"""

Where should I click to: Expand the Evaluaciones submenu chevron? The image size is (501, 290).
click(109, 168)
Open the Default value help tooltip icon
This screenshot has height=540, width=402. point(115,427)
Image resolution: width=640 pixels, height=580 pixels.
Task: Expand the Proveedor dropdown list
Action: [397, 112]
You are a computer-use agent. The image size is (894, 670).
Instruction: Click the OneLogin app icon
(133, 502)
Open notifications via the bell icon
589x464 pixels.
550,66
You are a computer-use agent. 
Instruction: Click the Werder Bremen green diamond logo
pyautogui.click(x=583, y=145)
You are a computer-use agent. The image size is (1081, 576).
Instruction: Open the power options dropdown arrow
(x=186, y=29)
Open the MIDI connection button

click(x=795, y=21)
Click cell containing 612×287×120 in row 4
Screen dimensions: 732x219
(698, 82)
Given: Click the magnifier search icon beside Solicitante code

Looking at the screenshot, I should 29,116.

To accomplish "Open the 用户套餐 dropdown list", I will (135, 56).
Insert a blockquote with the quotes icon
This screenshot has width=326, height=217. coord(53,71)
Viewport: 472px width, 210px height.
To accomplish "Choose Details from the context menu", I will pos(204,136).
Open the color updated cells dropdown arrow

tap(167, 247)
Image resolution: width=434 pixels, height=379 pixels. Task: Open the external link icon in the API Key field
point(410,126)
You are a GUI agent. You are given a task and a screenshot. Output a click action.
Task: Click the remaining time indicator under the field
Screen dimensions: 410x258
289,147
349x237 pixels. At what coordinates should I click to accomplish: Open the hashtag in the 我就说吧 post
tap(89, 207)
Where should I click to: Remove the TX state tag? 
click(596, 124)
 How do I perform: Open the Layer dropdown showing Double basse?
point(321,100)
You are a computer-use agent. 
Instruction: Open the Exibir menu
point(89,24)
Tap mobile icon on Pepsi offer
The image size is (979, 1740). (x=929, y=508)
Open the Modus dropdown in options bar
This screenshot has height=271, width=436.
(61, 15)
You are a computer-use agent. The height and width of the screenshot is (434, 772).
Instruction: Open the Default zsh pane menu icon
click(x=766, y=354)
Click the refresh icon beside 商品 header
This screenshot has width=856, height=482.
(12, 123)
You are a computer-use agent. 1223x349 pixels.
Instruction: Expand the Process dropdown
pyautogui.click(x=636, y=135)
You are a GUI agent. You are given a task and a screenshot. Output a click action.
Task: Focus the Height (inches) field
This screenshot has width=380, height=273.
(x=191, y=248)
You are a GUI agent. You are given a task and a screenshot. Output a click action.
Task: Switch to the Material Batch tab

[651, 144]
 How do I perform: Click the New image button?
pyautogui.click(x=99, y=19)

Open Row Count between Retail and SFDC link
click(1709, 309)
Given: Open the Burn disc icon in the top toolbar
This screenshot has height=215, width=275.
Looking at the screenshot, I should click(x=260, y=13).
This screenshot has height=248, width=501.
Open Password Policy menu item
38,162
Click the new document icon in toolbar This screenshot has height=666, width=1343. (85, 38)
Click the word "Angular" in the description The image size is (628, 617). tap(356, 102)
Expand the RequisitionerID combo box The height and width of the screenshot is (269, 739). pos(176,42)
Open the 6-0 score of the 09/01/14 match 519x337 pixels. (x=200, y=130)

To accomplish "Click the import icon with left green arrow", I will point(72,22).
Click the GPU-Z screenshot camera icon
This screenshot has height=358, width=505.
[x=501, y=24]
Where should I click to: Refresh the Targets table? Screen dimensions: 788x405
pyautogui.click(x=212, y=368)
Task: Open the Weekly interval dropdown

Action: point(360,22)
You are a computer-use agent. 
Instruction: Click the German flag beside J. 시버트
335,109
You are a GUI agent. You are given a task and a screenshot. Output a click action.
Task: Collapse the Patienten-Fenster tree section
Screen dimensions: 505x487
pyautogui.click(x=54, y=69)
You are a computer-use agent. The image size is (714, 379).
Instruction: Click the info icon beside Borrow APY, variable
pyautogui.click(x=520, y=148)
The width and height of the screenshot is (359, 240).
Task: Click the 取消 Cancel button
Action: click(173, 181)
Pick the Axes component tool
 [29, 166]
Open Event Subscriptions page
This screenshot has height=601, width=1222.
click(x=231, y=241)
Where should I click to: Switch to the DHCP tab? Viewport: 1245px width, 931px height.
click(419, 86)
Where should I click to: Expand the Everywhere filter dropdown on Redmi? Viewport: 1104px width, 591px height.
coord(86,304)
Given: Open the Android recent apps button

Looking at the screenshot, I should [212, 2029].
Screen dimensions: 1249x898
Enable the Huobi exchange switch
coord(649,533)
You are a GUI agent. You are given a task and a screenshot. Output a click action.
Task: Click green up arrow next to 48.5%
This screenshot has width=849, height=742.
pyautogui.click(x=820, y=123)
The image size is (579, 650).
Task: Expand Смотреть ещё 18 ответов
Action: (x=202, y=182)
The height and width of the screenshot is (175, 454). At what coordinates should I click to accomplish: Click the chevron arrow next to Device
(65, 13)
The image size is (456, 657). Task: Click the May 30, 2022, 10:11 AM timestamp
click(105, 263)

"""

▶ **Assignment**
Scan the material above for the string "computer", returning each line that contains it.

▶ **Exercise result**
You are a computer-use agent. The image size is (894, 670).
You are a computer-use agent. 
You are a computer-use agent. The image size is (1081, 576).
You are a computer-use agent. 
You are a computer-use agent. The height and width of the screenshot is (434, 772).
You are a computer-use agent. 1223x349 pixels.
You are a computer-use agent. 
You are a computer-use agent. The image size is (714, 379).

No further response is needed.